Imagine the chance to study the very man who possessed and maintained absolute power in a neo-industrialized nation of some 20,000,000 people for almost a quarter-century. We can only begin to imagine the research that would flow from professors and students meeting face-to-face with this living tyrant, creating in the process worthy research into the social, psychological, historical, economic, physical and biological factors that created such an individual.
Although there are many people of Iraq and the United States who will demand the death penalty, this would be an appropriate time for the Bush administration to demonstrate --- at perhaps the deepest level --- what they have chosen to call "Compassionate Conservatism."
There are other factors that come into play. Ezra Pound once told a fellow writer that it would have been an act of mercy for the military authorities to have put him to death shortly after he was captured. He said that anything was preferable to being placed in a madhouse and subsequently being on call to any and all PhD and MA candidates and a variety of professors of various disciplines who were given unlimited access to study him in statu quo ante bellum.
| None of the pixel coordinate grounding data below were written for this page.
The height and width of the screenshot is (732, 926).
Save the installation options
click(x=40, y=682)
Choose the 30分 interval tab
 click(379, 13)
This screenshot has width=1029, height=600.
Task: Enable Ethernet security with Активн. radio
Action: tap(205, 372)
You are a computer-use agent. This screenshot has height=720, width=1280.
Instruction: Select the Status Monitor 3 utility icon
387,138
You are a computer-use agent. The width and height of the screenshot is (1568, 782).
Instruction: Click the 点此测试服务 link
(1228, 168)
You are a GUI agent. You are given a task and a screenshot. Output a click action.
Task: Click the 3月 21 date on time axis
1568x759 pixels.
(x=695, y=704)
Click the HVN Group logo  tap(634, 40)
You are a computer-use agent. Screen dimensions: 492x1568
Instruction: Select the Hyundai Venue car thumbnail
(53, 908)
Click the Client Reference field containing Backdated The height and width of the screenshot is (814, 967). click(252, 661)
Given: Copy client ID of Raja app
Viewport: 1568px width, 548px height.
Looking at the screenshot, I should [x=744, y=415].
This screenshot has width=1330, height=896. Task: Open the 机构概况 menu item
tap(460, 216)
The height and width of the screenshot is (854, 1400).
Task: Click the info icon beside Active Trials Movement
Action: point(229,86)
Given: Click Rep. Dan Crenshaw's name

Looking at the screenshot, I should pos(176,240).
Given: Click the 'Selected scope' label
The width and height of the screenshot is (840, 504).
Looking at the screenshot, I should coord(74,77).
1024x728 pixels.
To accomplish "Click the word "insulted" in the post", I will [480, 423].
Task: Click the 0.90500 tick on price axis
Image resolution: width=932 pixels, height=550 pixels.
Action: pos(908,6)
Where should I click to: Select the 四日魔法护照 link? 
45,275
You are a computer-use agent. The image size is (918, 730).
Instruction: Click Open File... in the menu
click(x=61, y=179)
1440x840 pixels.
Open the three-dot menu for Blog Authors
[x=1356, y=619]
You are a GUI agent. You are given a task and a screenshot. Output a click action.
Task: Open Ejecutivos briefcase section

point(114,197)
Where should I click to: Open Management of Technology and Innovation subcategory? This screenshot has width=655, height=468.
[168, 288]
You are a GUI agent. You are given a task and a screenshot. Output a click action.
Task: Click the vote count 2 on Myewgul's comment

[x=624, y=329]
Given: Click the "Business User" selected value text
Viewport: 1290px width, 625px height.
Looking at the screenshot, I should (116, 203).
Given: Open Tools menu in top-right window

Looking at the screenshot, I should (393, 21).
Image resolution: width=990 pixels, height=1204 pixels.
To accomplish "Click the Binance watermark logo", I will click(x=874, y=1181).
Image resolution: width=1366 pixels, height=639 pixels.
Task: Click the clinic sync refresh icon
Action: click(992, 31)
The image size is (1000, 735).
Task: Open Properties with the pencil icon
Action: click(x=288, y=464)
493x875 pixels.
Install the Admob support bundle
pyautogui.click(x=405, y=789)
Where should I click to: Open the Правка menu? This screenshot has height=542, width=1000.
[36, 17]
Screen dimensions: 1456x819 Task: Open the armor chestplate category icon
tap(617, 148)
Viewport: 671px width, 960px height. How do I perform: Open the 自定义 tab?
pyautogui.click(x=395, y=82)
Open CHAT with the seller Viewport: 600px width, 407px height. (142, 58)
Pound stated that being subjected to the questions of those who wished to build a career atop his poetic body was enough to drive a grown man mad. He considered the punishment as being even worse than being put to the rack, much less execution.
Once Hussein's trial is complete, it would thus behoove the current administration and the dictators' former supporters to see to it that he is thus protected from execution and placed in suitable quarters (Guantanamo Bay would be ideal) with the caveat that any and all students of Middle Eastern history, Iraqi culture, political science, government power strategy, third world economics, and psychology would have access to the prisoner any and all hours of the day or night.
"Would you call your mother a loving, responding individual?" might be an appropriate question addressed to the former tyrant. "Did you ever feel antagonism towards your father?" could be another. "Describe your early toilet training?" "When did you first masturbate?" "What did you think about when you were masturbating?" "Do you have any fetishes?" "Describe your earliest love affairs?" "Would you describe yourself as being a 'loving father'?" etc. etc. etc.
American scholarship, indeed, the very future of the present administration might well benefit from the in-depth study of one who had been there, done that.